- _Document extract_
★ ★ ★

I just think that we are lucky enough to be able to afford to buy clean water, something some Guatemalans in some areas can not get because they don't have the money. I don't worry about my own health so much. And, it turns out, I am fine. Travel can be a jar to the system, but with a bit of luck, clean water and food and rest you can be OK.
Personally, I am not an advocate of toxic injections although I am sure the doctors make loads of money from them, as well as from the illnesses people get. Mae West (who lived to a ripe old age) once said "They don't make money off of health, they need you to get sick". I know that is a negative opinion that others may not agree with but I can tell you I am in good health without medications . My cousin expressed shock that I don't go for tests, shots or check ups saying "How will you know if something is wrong?' (something always is with him. And they always find something, too!). Guess I will know when I drop but till then I will be enjoying life without much disease causing worry.
Enjoy your trip! Guatemala is lovely!
Jul 10, 2012 8:24 AM
9You are doing the right thing getting vaccinations. All the bravado of those who have never been sick is really just a misunderstanding of statistics and luck. There are higher rates of disease in developing countries. Getting vaccinations before traveling is a good idea. Protecting yourself against Hepititis A&B, tetanus, rabies, MMR, and polio through vaccination is wise. Even without vaccination, you are unlikely to be infected, but your odds are significantly higher than in your home country, which is why the recommend vaccination.
Drinking clean water, using insect repellant, and being sensible while traveling are all good steps to take to be safe and healthy. As others may point out, you are much more likely to hurt yourself from foolish acts or in a traffic accident than to pick up one of these bugs. There is no vaccination that has as much benefit as staying sensible while traveling.
That all said, never be afraid to go. Lack of life experiences is the worst disease - travel is the cure.
Jul 10, 2012 8:31 AM
Jul 10, 2012 8:46 AM
11Many street dogs running around. There is a small likelihood of getting rabbies (less than 5 people infected annually), but a decent chance of getting bitten if you get out of a major city. If you get bitten and don't know the dog's status, then you should probably get Post Exposure Prophylactic Treatment which is 5 shots deep into the arm over a 30 day period and is not fun. So the recommendation is to get the vaccination.

★ ★ ★

Stored records
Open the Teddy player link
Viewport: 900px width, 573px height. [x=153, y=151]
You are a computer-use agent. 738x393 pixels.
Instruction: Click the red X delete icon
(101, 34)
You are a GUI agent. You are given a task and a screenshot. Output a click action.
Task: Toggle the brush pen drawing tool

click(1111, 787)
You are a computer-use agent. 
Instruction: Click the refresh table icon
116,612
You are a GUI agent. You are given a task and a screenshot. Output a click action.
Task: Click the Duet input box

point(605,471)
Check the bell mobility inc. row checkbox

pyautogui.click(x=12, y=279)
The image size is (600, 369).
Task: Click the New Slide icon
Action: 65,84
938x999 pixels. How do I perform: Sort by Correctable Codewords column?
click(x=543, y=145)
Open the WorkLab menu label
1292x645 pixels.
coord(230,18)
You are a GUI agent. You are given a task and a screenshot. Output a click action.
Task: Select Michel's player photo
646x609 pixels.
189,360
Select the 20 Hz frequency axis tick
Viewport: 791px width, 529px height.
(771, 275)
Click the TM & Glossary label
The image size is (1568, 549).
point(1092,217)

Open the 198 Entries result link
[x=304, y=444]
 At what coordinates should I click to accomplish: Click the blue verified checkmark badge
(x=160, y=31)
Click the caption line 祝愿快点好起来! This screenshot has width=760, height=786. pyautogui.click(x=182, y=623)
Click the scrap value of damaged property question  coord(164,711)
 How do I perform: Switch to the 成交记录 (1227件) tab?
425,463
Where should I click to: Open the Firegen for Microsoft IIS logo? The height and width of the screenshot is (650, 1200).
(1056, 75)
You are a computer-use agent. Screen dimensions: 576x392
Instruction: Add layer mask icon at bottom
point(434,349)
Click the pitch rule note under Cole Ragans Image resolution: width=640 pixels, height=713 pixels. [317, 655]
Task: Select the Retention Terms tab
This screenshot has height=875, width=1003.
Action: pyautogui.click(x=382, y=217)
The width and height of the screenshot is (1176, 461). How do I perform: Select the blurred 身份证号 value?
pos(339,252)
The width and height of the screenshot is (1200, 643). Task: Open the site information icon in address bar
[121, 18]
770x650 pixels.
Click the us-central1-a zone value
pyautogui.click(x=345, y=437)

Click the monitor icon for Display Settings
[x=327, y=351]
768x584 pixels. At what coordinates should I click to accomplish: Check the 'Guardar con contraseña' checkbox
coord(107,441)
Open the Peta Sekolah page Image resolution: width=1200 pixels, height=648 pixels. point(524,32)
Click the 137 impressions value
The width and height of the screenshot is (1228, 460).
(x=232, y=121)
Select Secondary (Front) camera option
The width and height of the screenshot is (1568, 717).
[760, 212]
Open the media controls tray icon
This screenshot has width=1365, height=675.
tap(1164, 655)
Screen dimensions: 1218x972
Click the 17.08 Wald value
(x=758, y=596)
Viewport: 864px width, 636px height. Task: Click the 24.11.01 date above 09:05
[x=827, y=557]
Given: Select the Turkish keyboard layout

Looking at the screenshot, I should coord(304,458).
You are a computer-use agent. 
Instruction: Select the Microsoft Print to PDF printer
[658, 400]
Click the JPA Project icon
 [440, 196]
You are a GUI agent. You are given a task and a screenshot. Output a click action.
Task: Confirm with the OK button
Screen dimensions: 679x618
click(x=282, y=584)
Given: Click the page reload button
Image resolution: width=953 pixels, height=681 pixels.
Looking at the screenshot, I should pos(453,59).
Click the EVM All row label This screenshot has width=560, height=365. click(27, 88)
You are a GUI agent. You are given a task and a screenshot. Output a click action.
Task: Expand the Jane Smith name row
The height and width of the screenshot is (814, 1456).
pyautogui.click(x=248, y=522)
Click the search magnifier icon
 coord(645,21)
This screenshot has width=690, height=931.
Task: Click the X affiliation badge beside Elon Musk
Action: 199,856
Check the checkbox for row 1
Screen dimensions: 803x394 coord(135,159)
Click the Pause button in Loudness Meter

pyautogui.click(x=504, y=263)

★ ★ ★

- _Task instructions_
1. In the forum discussion about vaccinations for travel to Guatemala, what does Post Exposure Prophylactic Treatment involve?
2. Carry the forum discussion about vaccinations for travel to Guatemala forward from the end of its last post.

- _Answers by task_
1. Five shots deep into the arm over a 30-day period.

2.
Jul 10, 2012 3:36 PM
12I've lived in Guatemala for years. When I first came here I was living near Los Angeles. I heard that the doctor in charge of the student health center at Cal State Fullerton had been a missionary at one time in Guatemala. I went and looked him up and asked his advice thinking that here is one guy that would really know. He told me that things in Guatemala weren't much different than anywhere else and just to take normal precautions. That's what I did. I did get amoebas once but that came from eating food sold in a street vendor's stand. I also drink bottled water but even then you can't be sure; once we found little thingies swimming around in one of our water bottles.
I never could understand people who were such sanitary phobics but who would brush their teeth with tap water. That seems to me like a DUH! situation.
Hey, don't worry about rabies or hepatitis or malaria, just don't eat the street food and don't brush your teeth using tap water to rinse out your mouth.
Jul 10, 2012 6:26 PM
13"'I've lived in Guatemala for years....Hey, don't worry about rabies or hepatitis or malaria" (just eat at clean places, etc) THANK YOU panerian
Since AustinBen tells people to get a rabies vaccination before visiting Guatemala although he says there are "less than five people infected " a year: I googled the number of rabies cases in his hometown. It seems Austin and central Texas had 271 rabies cases ! Wow, those Guate dogs must border jump! They have never bitten me in Guate, I must not be their type. I also read about the horrible side effects from the vaccine. It is not something I would want.
Jul 11, 2012 6:15 AM
14I originally came from New Mexico which has the highest incidence in the world of rabies (as well as Bubonic plague) and even there it is quite unheard of for a human to get a rabies immunization.